SIGERR: laziness exceeds quota
GAIM for Windows has been plagued with stability problems from 0.74 onwards, with the MSN protocol being unusable (unless you like GAIM crashing out when people message you). Fortunately, it seems to be fixed in the 0.77 release.
MSN certainly cannot send or receive files at the moment, but people are working on it.
debian stable is like that, but that's because it is designed to be just that, rock stable. Debian unstable or testing, however, are pretty current; unstable's got 2.6.5 and everything now.
Marxism is the opiate of dumbasses
Or you could switch to testing/unstable and run the latest stuff.
I run Sarge on my workstation at work and it is rock solid.
The word fork is being a bit overused lately because some high profile projects have forked recently.
This is not a fork of gaim - since it is planned to merge the changes back into gaim, it is just a branch. Branches are quite common when you want to add substantial features to a program, because it isolates those new features from the mainline until it is ready, and development of minor features can continue on the mainline.
You can call it a fork if you want, but I think that is just sensationalising what is just a development branch.
Why did this get modded down?
:)
I switched from Gaim to Kopete when KDE 3.2 was released.

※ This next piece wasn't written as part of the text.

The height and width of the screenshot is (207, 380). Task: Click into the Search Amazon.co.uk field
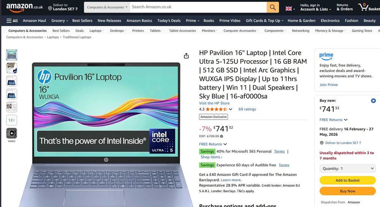tap(198, 7)
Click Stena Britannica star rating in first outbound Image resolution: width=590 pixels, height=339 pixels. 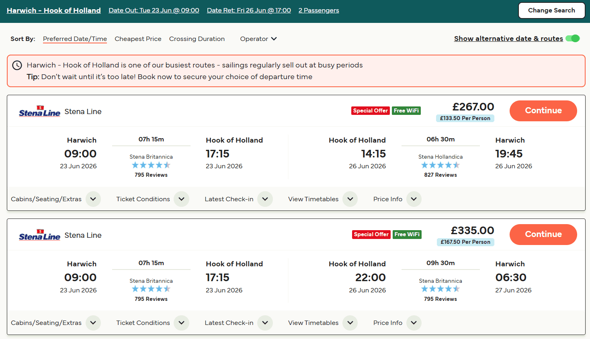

It fits in better with the rest of my KDE desktop and seems a bit more complete.. it's got all the protocol support gaim has. One particularly nice feature is meta-contacts. If you've got the same person under multiple protocols you can add them to the same meta-contact and they only show up in the list once.
Also supports MSN display pictures and file transfers (although they have a habit of aborting halfway through so no good for big files), and unlike gaim it not only notifies you when the other person closes the chat window, it notifies you when they open one too, before they've even typed anything... people can get very suprised when they open a window and I speak first
Non-conformist? Perhaps. How would you define a 1.0 release? How can we? Development on this program can never end, and what makes a 1.0 release is a matter of opinion only. If we did release a 1.0, we'd hear from so many people how it wasn't ready for one. There's no reason to. If people don't use gaim because of it, that's fine. We have plenty of people who do use it, but we're not in it for the popularity contest stuff. We're in it because we want a good IM client to use. Scratching an itch.